Secular Space, Spiritual Community and the Hybrid Urbanisms of Christianity in Hong Kong and Singapore

December 26, 2017
“Church” by Rui Kang from SRN’s SG Photobank
How has Christianity grown as Singapore has urbanized?
From megachurches to community centres, the presence of Christianity is undeniable in Singapore. Protestant Christianity has grown in tandem with the urban boom, as evidenced by the imprinting of religious festivities on Singapore’s most commercial location when Orchard Road is festively decorated in the weeks leading up to Christmas.
A/P Daniel Goh (Department of Sociology) in Secular Space, Spiritual Community and the Hybrid Urbanisms of Christianity in Hong Kong and Singapore, discusses how Christians in Singapore and Hong Kong have kept their faith alive despite the hybrid nature of the modern city, where members of different urban services, ethnicities, and classes coexist.
Whereas Hong Kong has competing strands of liberal and evangelical Christianity, in Singapore there is a dominance of Pentecostalism. This is due to Singapore’s postcolonial condition of both political and economic separation from Malaysia, which then became a catalyst of sorts for the development of community-based religious practices.

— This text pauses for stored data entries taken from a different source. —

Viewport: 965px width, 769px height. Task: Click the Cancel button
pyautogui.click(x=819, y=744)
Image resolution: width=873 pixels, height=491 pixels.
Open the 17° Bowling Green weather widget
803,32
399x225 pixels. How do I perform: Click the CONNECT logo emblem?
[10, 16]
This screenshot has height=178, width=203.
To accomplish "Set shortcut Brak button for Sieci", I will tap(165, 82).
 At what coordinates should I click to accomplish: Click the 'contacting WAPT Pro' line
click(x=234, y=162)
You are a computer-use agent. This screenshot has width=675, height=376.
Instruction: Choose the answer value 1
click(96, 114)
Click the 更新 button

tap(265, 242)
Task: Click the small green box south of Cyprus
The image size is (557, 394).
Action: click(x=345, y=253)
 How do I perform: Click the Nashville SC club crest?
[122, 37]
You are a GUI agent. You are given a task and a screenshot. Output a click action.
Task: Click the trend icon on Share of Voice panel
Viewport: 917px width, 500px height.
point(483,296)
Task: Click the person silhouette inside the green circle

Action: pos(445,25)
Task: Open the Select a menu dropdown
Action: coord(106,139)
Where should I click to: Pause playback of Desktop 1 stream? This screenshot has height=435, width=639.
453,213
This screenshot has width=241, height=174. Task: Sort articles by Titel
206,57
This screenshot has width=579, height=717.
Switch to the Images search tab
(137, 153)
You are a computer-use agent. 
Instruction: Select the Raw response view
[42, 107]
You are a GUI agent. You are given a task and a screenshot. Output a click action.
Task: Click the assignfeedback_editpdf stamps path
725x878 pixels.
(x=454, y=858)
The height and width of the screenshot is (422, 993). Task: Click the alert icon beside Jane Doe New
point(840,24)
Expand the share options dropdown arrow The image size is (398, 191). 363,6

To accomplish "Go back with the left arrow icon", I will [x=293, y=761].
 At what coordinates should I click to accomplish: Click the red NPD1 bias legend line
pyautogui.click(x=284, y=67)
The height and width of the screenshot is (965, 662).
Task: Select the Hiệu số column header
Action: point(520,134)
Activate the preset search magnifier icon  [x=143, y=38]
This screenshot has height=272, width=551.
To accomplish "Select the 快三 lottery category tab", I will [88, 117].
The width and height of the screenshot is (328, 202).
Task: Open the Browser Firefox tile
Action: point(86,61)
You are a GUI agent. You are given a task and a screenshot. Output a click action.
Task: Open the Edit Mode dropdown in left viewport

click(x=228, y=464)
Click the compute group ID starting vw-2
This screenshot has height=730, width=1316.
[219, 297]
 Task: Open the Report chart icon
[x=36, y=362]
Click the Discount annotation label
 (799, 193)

In the 1980s, when almost all Singaporeans had moved from slums to housing estates, unused buildings within residential communities became spaces to practice Pentecostalism. The nature of Pentecostal practices, which emphasize direct spiritual encounters with God, charged these urban spaces with spiritual meaning. In this way, Christians in Singapore found methods to embed religious belief into secular urban spaces.
Whilst in the West the resultant secularism of a hybrid urbanizing city poses a challenge to the existence of faith-based communities, the case is very different for Asia. According to Goh, because of postcolonial upheavals, Christian communities in Singapore and Hong Kong faced hybridity before they faced rapid urbanization. This predisposed these communities to be inventive in their strategies to remain relevant and expand in a new urban society.